Reza Shadmehr, along with a team of colleagues from four other countries, has been awarded a grant from the Human Frontier Science Program. The grant in the amount of $450,000 per year for three years will support the team’s research on the topic “The multiple timescales of motor memory.”
Human Frontier awardees assemble an international team consisting of scientists from different disciplines tackling a single problem from multiple directions, combining their expertise to approach questions that could not be answered by individual laboratories. Shadmehr’s proposed work involves labs in 5 countries (US, Canada, Japan, UK, and France). The collaborators are colleagues who are world leaders in the field of motor control.
Shadmehr provides a short description of the project:
“Textbooks present motor memory as monolithic: once acquired, never forgotten.
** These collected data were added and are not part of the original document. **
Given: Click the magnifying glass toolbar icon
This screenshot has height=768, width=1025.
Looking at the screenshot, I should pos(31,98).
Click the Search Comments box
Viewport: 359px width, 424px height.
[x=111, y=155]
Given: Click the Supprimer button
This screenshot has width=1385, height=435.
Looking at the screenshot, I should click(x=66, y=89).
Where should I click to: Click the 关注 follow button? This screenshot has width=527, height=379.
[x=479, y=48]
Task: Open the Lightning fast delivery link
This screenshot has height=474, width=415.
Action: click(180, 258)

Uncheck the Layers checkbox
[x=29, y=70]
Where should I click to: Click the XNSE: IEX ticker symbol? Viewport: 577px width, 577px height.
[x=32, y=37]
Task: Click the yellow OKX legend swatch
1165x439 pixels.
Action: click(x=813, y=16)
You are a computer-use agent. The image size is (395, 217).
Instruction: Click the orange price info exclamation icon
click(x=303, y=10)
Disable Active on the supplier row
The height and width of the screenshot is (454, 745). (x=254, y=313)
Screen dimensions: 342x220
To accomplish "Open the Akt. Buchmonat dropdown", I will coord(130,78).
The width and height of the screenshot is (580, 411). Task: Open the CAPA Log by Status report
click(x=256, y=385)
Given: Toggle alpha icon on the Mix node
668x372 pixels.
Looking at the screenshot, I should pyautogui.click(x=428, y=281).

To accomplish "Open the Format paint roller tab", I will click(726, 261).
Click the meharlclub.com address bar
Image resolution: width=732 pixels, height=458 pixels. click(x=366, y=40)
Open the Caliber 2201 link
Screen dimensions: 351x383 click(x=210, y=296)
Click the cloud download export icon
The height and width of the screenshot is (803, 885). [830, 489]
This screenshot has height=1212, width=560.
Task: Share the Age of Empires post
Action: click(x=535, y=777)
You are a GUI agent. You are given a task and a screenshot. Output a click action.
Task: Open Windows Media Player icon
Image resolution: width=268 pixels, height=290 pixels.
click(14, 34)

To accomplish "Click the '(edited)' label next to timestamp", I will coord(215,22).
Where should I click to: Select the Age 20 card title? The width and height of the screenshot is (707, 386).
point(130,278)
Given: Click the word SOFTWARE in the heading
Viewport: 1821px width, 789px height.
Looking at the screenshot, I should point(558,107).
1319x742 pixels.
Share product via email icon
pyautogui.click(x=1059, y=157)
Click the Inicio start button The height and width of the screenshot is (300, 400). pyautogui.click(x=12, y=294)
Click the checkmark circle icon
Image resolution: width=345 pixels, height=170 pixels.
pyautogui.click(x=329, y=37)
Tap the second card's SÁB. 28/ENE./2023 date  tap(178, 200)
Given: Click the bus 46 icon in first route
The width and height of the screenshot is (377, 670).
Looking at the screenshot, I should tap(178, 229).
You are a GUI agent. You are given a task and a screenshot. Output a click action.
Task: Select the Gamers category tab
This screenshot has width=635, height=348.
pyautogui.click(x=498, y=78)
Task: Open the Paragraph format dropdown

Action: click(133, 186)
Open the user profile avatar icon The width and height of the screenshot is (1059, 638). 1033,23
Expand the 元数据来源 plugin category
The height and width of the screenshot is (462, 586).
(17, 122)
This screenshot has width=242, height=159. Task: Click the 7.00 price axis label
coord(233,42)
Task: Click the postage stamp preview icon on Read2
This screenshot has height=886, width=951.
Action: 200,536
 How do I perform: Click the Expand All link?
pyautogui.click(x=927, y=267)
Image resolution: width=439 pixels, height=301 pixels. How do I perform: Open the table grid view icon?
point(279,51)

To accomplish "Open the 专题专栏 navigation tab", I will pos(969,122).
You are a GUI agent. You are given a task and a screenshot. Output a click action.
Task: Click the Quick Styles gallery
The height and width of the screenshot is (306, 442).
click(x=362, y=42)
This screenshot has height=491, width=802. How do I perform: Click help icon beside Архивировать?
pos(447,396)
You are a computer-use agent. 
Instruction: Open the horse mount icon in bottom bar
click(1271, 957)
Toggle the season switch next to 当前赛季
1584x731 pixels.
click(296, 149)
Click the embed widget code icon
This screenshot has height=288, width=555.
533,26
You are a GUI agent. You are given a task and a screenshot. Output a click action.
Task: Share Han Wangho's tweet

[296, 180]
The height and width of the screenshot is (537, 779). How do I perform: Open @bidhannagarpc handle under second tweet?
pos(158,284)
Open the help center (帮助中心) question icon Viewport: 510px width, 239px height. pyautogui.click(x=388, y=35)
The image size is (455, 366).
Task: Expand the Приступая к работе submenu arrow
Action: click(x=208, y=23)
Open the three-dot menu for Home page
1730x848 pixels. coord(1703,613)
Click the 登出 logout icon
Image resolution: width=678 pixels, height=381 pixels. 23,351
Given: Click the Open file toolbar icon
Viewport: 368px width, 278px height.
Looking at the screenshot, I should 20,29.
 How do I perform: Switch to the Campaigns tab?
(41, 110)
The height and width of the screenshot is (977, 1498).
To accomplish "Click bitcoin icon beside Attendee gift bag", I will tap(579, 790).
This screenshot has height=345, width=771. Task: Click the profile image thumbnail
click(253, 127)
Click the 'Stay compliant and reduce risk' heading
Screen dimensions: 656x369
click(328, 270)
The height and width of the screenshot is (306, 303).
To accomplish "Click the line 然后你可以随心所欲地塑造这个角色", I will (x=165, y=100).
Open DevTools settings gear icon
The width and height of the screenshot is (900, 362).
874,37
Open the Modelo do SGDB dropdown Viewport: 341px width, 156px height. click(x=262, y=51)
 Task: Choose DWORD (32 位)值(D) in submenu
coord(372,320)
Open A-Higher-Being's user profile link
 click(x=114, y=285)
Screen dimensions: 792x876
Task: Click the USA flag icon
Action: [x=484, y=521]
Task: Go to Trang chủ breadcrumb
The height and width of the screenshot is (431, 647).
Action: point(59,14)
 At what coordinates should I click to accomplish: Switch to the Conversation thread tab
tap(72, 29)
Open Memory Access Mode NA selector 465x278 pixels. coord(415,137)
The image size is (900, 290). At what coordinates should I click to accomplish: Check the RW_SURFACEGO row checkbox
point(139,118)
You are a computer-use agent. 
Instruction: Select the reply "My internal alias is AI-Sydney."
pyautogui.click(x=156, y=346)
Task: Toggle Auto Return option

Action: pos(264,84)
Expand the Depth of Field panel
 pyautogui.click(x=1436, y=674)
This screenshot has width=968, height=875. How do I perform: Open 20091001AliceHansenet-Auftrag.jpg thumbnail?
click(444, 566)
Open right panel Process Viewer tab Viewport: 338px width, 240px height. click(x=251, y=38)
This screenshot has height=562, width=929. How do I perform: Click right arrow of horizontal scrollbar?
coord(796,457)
They dissociate it from declarative memory by suggesting that motor memory does not have a short-term form. However, recent theoretical and experimental results have overturned this view, suggesting that motor memory is supported by processes that have multiple timescales: fast processes that learn quickly but decay rapidly with time, and slow processes that are less sensitive to movement errors but show better retention. Indeed, it appears that formation of motor memory may be a gradual transformation from the fast to the slow processes, and this transformation may depend on time and the statistical properties of the learner’s performance errors. We propose to use this idea to shed new light on one of the fundamental problems in neuroscience: the distinct functions of the cortical motor structures vs. the cerebellum in learning and retention of skilled movements.
“Our basic hypothesis is that the faster timescales of memory are dependent on the cerebellum, effectively learning to predict the consequences of motor commands and correcting the motor commands via internal feedback, and the slower timescales are dependent on the cerebral cortex, effectively learning to produce the motor commands appropriate for the specific conditions of the task.
“Our project combines computational, psychophysical, neuropsychological, and neurophysiological approaches to investigate time and statistics of performance. We will use common eye and arm movement paradigms in behavioral and neurophysiological experiments to explore how controlled changes in sensory and motor noise effect motor control and learning. This will enable us to directly relate high level behavior to neural mechanisms.”